═════ Textauszug

Kalter Krieg ums Internet

Modernisierung der Internationalen Fernmeldeunion schlägt fehl - Datenverkehr bleibt unangetastet

  • Marlene Göring
  • Lesedauer: 3 Min.
Die internationale Kommunikationskonferenz in Dubai schließt mit neuem Regelwerk ab - aber die westlichen Mitgliedstaaten unterzeichnen es nicht.

Um diesen Kompromiss wurde hart gerungen: Die Weltkonferenz zur internationalen Telekommunikation (WCIT) hat es nach zähen Verhandlungen zwischen den 194 Mitgliedsländern geschafft, ein abschließendes Papier zu entwerfen. Allerdings: Viele wollen dieses nicht unterschreiben. Der Text enthalte »Unschärfen, etwa im Bereich Security und Bekämpfung von Spam, und Risiken staatlicher Eingriffe in das Internet«, hieß es aus dem Bundeswirtschaftsministerium zum Abschluss der Konferenz am Freitag. Die EU, USA, Australien und einige andere unterzeichneten deshalb nicht. In Kraft tritt das Regelwerk nur bei allgemeiner Zustimmung.

══════════
═════ Aufgeführte Einträge

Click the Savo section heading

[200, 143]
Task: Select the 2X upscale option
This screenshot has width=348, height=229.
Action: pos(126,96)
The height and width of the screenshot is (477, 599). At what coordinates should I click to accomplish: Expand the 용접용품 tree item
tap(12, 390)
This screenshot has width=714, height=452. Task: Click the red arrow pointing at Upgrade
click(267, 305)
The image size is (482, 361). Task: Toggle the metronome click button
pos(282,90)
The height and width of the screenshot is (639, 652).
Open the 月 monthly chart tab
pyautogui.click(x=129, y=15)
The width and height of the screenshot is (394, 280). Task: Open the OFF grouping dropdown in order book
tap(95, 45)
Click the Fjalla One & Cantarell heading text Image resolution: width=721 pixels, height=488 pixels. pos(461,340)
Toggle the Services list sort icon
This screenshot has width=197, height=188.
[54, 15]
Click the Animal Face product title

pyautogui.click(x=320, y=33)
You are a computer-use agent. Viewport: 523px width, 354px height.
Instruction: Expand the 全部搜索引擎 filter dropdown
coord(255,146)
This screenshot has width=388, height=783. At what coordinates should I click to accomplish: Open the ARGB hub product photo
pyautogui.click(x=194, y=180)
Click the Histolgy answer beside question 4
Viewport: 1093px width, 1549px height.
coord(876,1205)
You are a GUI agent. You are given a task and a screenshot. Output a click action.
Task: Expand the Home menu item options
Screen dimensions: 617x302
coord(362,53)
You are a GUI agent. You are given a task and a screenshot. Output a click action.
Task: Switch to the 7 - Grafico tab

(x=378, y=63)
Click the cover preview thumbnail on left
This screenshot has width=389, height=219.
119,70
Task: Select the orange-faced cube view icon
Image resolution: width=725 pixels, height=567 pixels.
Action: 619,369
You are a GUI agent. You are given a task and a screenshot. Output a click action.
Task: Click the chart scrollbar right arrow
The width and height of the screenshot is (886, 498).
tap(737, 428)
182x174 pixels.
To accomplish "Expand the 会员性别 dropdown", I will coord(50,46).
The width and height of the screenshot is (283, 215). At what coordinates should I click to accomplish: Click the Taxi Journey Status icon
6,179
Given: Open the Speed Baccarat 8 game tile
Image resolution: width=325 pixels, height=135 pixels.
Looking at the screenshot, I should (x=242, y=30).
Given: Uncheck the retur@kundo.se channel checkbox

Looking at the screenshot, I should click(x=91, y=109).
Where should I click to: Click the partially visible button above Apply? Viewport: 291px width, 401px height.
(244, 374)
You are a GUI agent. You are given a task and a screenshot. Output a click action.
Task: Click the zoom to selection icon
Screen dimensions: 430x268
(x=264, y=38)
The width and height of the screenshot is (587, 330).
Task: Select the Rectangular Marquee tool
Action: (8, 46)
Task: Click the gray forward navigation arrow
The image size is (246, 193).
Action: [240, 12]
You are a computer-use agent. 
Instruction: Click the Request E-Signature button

══════════

[Aufgabenstellung]
[a] Wie viele Mitgliedsländer verhandelten laut Textauszug auf der Weltkonferenz zur internationalen Telekommunikation?
[b] Welche Staaten und Staatengemeinschaften nennt der Textauszug namentlich als Nichtunterzeichner des Regelwerks? Zähle alle auf.
[c] Führe den Textauszug über die Weltkonferenz in Dubai ab seinem letzten Satz weiter.
Die Einträge haben keinen Bezug zum Textauszug.

[Antworten je Aufgabe]
[a] 194 Mitgliedsländer.

[b] Die EU, die USA und Australien.

[c]
Die Delegationen der UN-Mitgliedsstaaten sowie Vertreter aus Wirtschaft und Zivilgesellschaft tagten seit zwei Wochen in Dubai, Stimmrecht hatten allerdings nur erstere. Zur Debatte standen bei der Konferenz die International Telecommunication Regulations (ITR) von 1988. Die Internationale Fernmeldeunion (ITU) strebte eine Modernisierung der ITR an. Vor allen Dingen sollte das Internet in den Kompetenzbereich der UN-Organisation aufgenommen werden. Schon im Vorfeld wurde dieser Punkt heiß diskutiert. Während Kritiker vor allem die Internetfreiheit in Gefahr sahen, witterten andere Mitgliedsstaaten eine Chance auf mehr Einfluss im Netz.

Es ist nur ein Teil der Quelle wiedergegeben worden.